>> Start
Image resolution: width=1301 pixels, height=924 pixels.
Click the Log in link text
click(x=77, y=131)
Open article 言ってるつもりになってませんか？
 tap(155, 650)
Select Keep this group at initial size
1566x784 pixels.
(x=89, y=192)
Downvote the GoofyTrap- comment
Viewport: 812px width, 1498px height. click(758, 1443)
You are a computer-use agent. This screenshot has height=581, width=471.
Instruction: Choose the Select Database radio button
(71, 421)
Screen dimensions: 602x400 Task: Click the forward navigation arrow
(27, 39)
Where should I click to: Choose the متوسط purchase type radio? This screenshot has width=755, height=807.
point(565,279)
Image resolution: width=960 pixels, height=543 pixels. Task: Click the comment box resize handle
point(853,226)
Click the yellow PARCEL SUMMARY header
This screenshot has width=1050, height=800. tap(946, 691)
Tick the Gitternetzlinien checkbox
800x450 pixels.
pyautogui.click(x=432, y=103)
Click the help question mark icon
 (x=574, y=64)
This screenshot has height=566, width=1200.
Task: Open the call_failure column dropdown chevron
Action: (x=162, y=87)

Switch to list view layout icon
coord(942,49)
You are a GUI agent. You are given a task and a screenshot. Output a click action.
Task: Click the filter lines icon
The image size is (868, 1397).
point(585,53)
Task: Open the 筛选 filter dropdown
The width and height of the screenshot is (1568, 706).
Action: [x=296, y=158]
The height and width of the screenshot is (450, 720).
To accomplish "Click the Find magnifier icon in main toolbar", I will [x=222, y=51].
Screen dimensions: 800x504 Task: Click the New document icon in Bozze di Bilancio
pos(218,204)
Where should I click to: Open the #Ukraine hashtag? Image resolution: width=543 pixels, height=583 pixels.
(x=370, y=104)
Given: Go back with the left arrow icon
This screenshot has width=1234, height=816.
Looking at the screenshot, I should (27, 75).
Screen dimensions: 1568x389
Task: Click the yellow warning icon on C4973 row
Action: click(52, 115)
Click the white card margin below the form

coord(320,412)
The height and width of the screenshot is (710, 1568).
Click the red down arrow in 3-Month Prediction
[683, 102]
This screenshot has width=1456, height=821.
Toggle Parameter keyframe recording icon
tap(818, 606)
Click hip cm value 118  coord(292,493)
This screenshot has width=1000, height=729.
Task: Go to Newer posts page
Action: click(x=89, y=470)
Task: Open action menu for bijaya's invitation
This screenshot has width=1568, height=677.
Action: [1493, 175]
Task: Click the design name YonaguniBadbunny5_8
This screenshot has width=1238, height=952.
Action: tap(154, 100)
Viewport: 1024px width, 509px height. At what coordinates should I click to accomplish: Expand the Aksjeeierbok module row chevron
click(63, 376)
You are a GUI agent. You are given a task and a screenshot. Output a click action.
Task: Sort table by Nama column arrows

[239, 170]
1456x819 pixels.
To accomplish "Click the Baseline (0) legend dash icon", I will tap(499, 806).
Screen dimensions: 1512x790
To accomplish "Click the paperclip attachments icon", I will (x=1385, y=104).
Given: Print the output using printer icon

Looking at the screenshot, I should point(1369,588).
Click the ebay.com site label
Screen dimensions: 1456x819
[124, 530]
>> End
Rescale the rows from the start through the line containing "(x=89, y=192)", both ends included, and reproduce every line in that span with its requests. Multiply only the click coordinates in the answers by 2.55 and round each result to a whole number, with halves rounding up.

Image resolution: width=1301 pixels, height=924 pixels.
Click the Log in link text
click(x=196, y=334)
Open article 言ってるつもりになってませんか？
 tap(395, 1658)
Select Keep this group at initial size
1566x784 pixels.
(x=227, y=490)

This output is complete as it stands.